Prioritising Remediation Based on Risk Score

I am trying to build better procedures for remediation of vulnerabilities. I would like to build a policy or framework that can be used throughout the team so that we can at a glance with IVM look at which vulns to remediate first.

I had planned on building filters and tags based on CVSS3 criteria such as if it is publicly exploitable, can be exploited remotely, etc assign it an urgent status that needs to be remediated with n days, etc, but upon reading more of the IVM documentation I think the R7 team have already done this by way of the risk score.

We are currently using the Real Risk Strategy with a max score of 1000, but within that I wanted to know if there are bands I could use to establish priority.

For example, a score of between 900 and 1000 would be urgent, 700 - 900 critical, etc. I would like to link this with our dashboards and reporting to start showing more contextual metrics so that management can see a more realistic snapshot of how we are doing in our efforts.

Does anyone do something similar or have a suggestion on how best to use IVM and the data it contains to prioritize?

Hi Jamesy,

I would agree the calculated risk score under the Real Risk Strategy already does a great job prioritizing vulnerabilities and the [severity] field can be helpful when trying to establish priority bands.

[severity]: The textual representation of the severity of the vulnerability, which is based on the severity score. The severity can be any of the following values: ‘Critical’, ‘Severe’, or 'Moderate’

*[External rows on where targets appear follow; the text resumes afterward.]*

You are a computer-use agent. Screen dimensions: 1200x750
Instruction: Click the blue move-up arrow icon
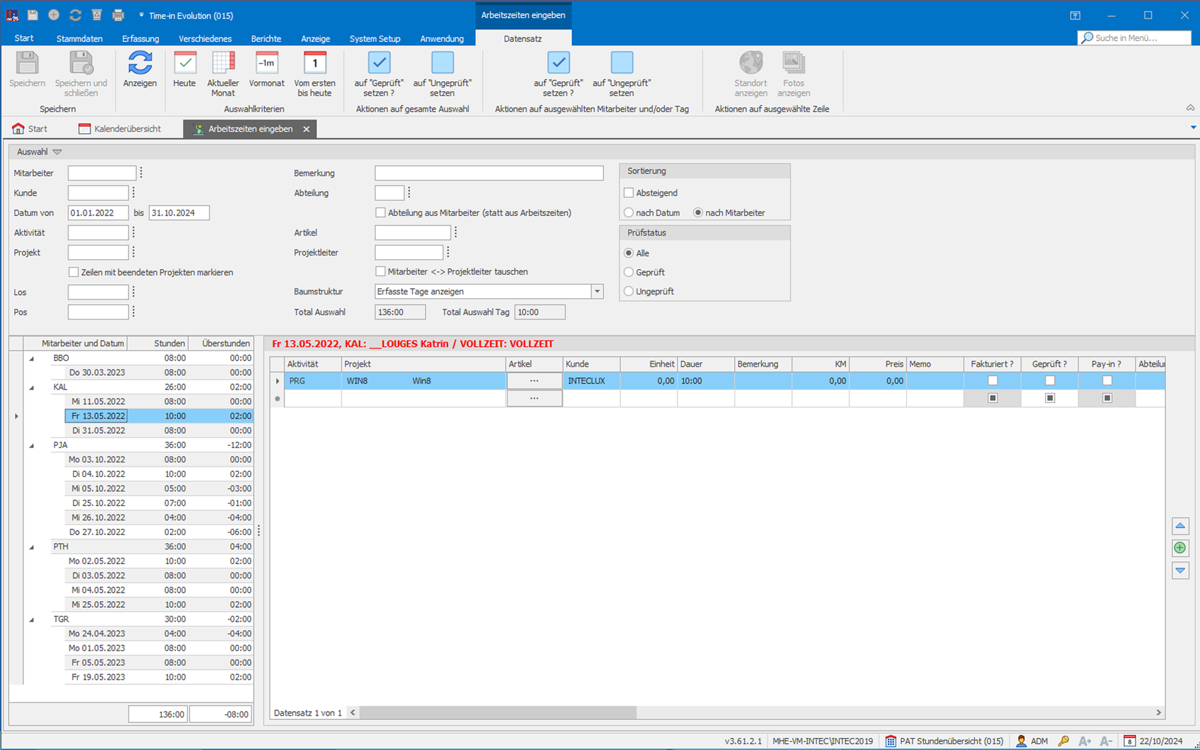[x=1180, y=526]
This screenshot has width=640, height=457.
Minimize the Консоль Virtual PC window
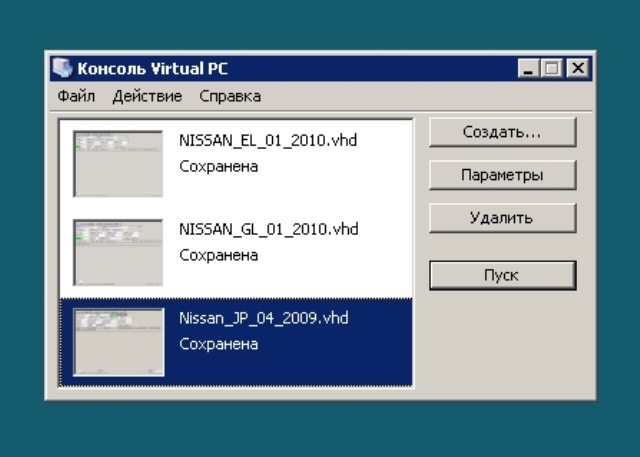click(x=529, y=69)
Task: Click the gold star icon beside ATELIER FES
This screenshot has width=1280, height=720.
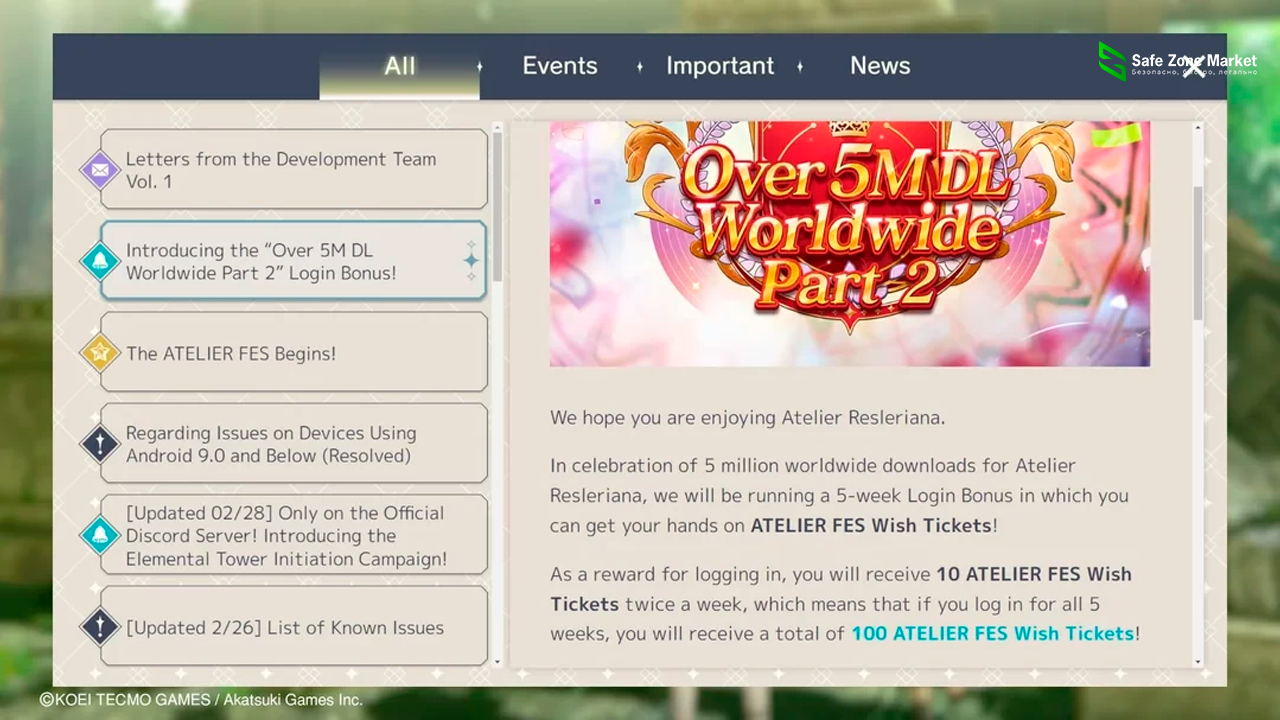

However, I do believe there is value in further prioritizing remediations/vulnerabilities around criteria that fits the ORGs particular risk model.

Examples:

  • Production Assets
  • Internet Facing
  • CISA KEV
  • severity
  • Vulns w/ Exploits
  • Vulns w/ Malware Kits
  • os_type
  • etc…

One suggestion is to identify the “best” solutions, aggregate the total risk_score for each, and define buckets like the examples above to further prioritize.

Hi bobsledtedd,

Thanks for your reply. I had thought about the idea of classifying systems similarly to how you had above. And with regard to creating buckets, that was also a though, although I wasn’t quite sure how to accurately rate based on score, considering how a high score and critical severity don’t automatically equal a vulnerability that we need to jump on right away.

Based on all the factors and in the interest of creating a policy/ procedure that isn’t overly complex, I think I will create groupings that will give us a good starting point whereby we can address each in a timeframe that is actionable.

Below is a sample filter I am playing with that will give is a list of vulns/ systems that we should take action and aim to have remediated within two weeks or fewer. I’d like to know your thoughts.

NOTE: I am presuming here that skill level maps an attack complexity of Low within the CVSS ranking.

vulnerability.severity = 'critical' && vulnerability.categories IN ['remote execution', 'exploited in the wild'] && vulnerability.skillLevel = 'novice'

Looks reasonable to me if that’s your focus.

Thanks.

How do you approach your prioritisation?